## Start

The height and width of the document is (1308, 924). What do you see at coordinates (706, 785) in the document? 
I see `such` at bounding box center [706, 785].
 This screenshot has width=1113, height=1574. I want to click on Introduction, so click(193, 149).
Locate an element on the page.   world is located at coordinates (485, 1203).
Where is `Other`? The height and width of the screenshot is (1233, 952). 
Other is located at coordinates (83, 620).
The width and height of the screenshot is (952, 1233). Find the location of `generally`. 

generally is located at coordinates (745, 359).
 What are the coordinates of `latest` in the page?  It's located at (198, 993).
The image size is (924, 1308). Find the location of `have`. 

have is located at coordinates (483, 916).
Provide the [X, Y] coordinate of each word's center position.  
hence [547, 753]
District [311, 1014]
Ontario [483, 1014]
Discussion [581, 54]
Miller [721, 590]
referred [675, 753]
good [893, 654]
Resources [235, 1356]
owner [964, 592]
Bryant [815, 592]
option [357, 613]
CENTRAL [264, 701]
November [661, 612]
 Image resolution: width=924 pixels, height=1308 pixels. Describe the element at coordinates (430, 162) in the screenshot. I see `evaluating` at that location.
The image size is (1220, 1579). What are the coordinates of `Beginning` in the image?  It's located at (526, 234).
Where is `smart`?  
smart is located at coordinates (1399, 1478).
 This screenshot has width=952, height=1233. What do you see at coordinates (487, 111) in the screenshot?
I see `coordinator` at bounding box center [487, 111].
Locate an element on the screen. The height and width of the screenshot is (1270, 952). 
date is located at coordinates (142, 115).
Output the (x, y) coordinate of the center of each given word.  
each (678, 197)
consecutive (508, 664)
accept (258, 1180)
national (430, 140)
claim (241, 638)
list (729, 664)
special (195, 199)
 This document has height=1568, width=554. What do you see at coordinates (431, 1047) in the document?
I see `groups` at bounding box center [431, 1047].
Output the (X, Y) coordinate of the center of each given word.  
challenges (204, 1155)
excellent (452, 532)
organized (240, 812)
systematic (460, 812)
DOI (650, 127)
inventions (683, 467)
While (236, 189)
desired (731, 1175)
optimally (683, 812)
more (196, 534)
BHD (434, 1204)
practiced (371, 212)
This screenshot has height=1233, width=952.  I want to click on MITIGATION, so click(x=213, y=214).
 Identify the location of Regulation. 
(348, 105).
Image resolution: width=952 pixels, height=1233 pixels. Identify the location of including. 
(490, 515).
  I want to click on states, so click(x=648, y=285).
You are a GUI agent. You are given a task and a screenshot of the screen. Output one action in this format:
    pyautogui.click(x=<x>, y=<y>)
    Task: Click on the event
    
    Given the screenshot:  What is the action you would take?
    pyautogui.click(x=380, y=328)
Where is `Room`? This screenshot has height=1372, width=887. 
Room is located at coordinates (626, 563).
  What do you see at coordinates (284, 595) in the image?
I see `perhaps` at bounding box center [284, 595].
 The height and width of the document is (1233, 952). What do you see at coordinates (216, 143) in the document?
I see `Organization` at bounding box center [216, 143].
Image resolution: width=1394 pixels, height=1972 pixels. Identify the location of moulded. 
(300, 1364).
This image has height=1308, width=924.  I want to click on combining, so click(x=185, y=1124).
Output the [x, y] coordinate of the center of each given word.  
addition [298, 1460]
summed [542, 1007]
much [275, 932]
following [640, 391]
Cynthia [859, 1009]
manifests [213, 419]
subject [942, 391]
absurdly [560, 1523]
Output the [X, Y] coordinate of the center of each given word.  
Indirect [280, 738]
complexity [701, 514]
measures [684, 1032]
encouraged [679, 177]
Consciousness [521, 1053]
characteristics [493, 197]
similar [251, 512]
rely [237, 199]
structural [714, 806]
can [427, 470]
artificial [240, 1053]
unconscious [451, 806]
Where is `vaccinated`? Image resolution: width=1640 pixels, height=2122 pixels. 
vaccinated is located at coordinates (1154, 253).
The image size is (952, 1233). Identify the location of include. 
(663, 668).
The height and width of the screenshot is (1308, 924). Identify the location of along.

## End

■ WHAT IS BEING ASKED ■
Reproduce the listing in full, replacing "The image size is" with "The image dimensions are" each time it occurs and leaving everything else unchanged.

■ SOLUTION BELOW ■
The height and width of the document is (1308, 924). What do you see at coordinates (706, 785) in the document? 
I see `such` at bounding box center [706, 785].
 This screenshot has width=1113, height=1574. I want to click on Introduction, so click(193, 149).
Locate an element on the page.   world is located at coordinates (485, 1203).
Where is `Other`? The height and width of the screenshot is (1233, 952). 
Other is located at coordinates (83, 620).
The width and height of the screenshot is (952, 1233). Find the location of `generally`. 

generally is located at coordinates (745, 359).
 What are the coordinates of `latest` in the page?  It's located at (198, 993).
The image dimensions are (924, 1308). Find the location of `have`. 

have is located at coordinates (483, 916).
Provide the [X, Y] coordinate of each word's center position.  
hence [547, 753]
District [311, 1014]
Ontario [483, 1014]
Discussion [581, 54]
Miller [721, 590]
referred [675, 753]
good [893, 654]
Resources [235, 1356]
owner [964, 592]
Bryant [815, 592]
option [357, 613]
CENTRAL [264, 701]
November [661, 612]
 Image resolution: width=924 pixels, height=1308 pixels. Describe the element at coordinates (430, 162) in the screenshot. I see `evaluating` at that location.
The image dimensions are (1220, 1579). What are the coordinates of `Beginning` in the image?  It's located at (526, 234).
Where is `smart`?  
smart is located at coordinates (1399, 1478).
 This screenshot has width=952, height=1233. What do you see at coordinates (487, 111) in the screenshot?
I see `coordinator` at bounding box center [487, 111].
Locate an element on the screen. The height and width of the screenshot is (1270, 952). 
date is located at coordinates (142, 115).
Output the (x, y) coordinate of the center of each given word.  
each (678, 197)
consecutive (508, 664)
accept (258, 1180)
national (430, 140)
claim (241, 638)
list (729, 664)
special (195, 199)
 This document has height=1568, width=554. What do you see at coordinates (431, 1047) in the document?
I see `groups` at bounding box center [431, 1047].
Output the (X, Y) coordinate of the center of each given word.  
challenges (204, 1155)
excellent (452, 532)
organized (240, 812)
systematic (460, 812)
DOI (650, 127)
inventions (683, 467)
While (236, 189)
desired (731, 1175)
optimally (683, 812)
more (196, 534)
BHD (434, 1204)
practiced (371, 212)
This screenshot has height=1233, width=952.  I want to click on MITIGATION, so click(x=213, y=214).
 Identify the location of Regulation. 
(348, 105).
Image resolution: width=952 pixels, height=1233 pixels. Identify the location of including. 
(490, 515).
  I want to click on states, so click(x=648, y=285).
You are a GUI agent. You are given a task and a screenshot of the screen. Output one action in this format:
    pyautogui.click(x=<x>, y=<y>)
    Task: Click on the event
    
    Given the screenshot:  What is the action you would take?
    pyautogui.click(x=380, y=328)
Where is `Room`? This screenshot has height=1372, width=887. 
Room is located at coordinates (626, 563).
  What do you see at coordinates (284, 595) in the image?
I see `perhaps` at bounding box center [284, 595].
 The height and width of the document is (1233, 952). What do you see at coordinates (216, 143) in the document?
I see `Organization` at bounding box center [216, 143].
Image resolution: width=1394 pixels, height=1972 pixels. Identify the location of moulded. 
(300, 1364).
This image has height=1308, width=924.  I want to click on combining, so click(x=185, y=1124).
Output the [x, y] coordinate of the center of each given word.  
addition [298, 1460]
summed [542, 1007]
much [275, 932]
following [640, 391]
Cynthia [859, 1009]
manifests [213, 419]
subject [942, 391]
absurdly [560, 1523]
Output the [X, Y] coordinate of the center of each given word.  
Indirect [280, 738]
complexity [701, 514]
measures [684, 1032]
encouraged [679, 177]
Consciousness [521, 1053]
characteristics [493, 197]
similar [251, 512]
rely [237, 199]
structural [714, 806]
can [427, 470]
artificial [240, 1053]
unconscious [451, 806]
Where is `vaccinated`? Image resolution: width=1640 pixels, height=2122 pixels. 
vaccinated is located at coordinates (1154, 253).
The image dimensions are (952, 1233). Identify the location of include. 
(663, 668).
The height and width of the screenshot is (1308, 924). Identify the location of along.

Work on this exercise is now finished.